General and administrative expense increased by $316,000 and $468,000 for the
three and six months ended August 31, 1999 and 1998, respectively to $2,452,000
and $4,692,000, from $2,136,000 and $4,224,000 for the same periods a year
earlier. These increases were primarily the result of increases in
administrative salaries and benefits, and other general and overhead expenses
related to the increase in the domestic business and market expansion, as well
as certain professional and consulting fees related to possible expansion of the
Company's business.
Depreciation and amortization decreased by $17,000 for the three months ended
August 31, 1999, to $444,000 from $461,000 for the same periods a year earlier.
Depreciation and amortization increased by $67,000 for the six months ended
August 31, 1999 to $879,000 from $812,000.
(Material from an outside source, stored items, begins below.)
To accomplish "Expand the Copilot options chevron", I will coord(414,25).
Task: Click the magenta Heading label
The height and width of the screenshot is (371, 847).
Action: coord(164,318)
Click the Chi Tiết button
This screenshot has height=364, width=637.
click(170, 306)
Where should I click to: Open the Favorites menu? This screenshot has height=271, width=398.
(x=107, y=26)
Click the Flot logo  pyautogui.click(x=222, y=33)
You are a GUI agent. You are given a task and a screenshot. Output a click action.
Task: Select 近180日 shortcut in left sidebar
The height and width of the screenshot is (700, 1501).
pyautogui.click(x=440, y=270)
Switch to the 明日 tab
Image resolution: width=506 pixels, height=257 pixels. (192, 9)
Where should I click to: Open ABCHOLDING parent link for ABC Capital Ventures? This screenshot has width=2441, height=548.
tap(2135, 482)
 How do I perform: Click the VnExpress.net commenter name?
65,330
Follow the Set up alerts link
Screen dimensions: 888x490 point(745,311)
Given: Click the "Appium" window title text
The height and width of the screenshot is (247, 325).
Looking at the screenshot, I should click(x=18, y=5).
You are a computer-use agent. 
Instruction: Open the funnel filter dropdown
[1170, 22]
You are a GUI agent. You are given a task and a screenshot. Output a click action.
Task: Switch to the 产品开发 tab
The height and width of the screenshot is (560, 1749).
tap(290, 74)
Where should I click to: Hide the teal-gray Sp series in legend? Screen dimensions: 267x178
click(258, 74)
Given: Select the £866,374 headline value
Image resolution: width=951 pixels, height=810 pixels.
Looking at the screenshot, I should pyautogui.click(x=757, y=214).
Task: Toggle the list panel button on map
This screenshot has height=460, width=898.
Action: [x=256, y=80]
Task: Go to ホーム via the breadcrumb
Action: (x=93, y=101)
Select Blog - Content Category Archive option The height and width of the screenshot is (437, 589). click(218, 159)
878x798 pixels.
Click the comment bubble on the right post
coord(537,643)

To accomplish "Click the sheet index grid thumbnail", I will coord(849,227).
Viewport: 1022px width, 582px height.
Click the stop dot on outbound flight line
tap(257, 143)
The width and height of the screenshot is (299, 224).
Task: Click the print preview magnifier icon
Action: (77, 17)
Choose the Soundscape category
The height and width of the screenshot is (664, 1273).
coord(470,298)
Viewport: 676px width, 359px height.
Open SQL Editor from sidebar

Interest income decreased by $13,000 for the three months ended August 31, 1999,
to $101,000 from $114,000 for the same periods a year earlier. Interest income
increased by $9,000 for the six months ended August 31, 1999 to $216,000 from
$207,000.
Interest expense increased by $3,000 and $11,000 for the three and six months
ended August 31, 1999, respectively, to $69,000 and $126,000, from $66,000 and
$115,000 for the same periods a year earlier, as the result of interest expense
on capital leases of installation vehicles.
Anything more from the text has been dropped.